In recent years, in a semiconductor device manufacturing process, semiconductor substrates such as a silicon wafer, a compound semiconductor wafer and the like become larger in diameter and thinner in thickness. A semiconductor substrate having a large diameter and a thin thickness may have a warp or a crack during a transfer operation or a grinding process. Thus, in the semiconductor device manufacturing process, the semiconductor substrate is reinforced by bonding a support substrate to the semiconductor substrate. Then, the reinforced semiconductor substrate is transferred or subjected to a grinding process and subsequently, the support substrate is delaminated from the reinforced semiconductor substrate.
By way of example, a first holding unit may hold the semiconductor substrate while a second holding unit may hold the support substrate. The support substrate may be delaminated from the reinforced semiconductor substrate by vertically moving an outer peripheral portion of the second holding unit.
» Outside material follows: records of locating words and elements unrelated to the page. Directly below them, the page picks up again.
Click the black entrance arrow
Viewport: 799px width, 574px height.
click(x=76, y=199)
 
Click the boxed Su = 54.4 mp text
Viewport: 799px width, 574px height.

There still exists a need in the related art to improve an efficiency of a delamination process. Such an improvement of efficiency may be requested even in a manufacturing technique such as a SOI (Silicon On Insulator) accompanied by substrate delamination.
For example, conventionally, a delaminated semiconductor substrate is held by a first holding unit from an upper side, namely in a state where a bonding surface of the semiconductor substrate to be bonded with a support substrate is oriented downward. As such, in order to clean the bonding surface of the semiconductor substrate using a cleaning device, it is sometimes necessary to invert the delaminated semiconductor substrate after receiving the same from the first holding unit. This may hinder a throughput enhancement.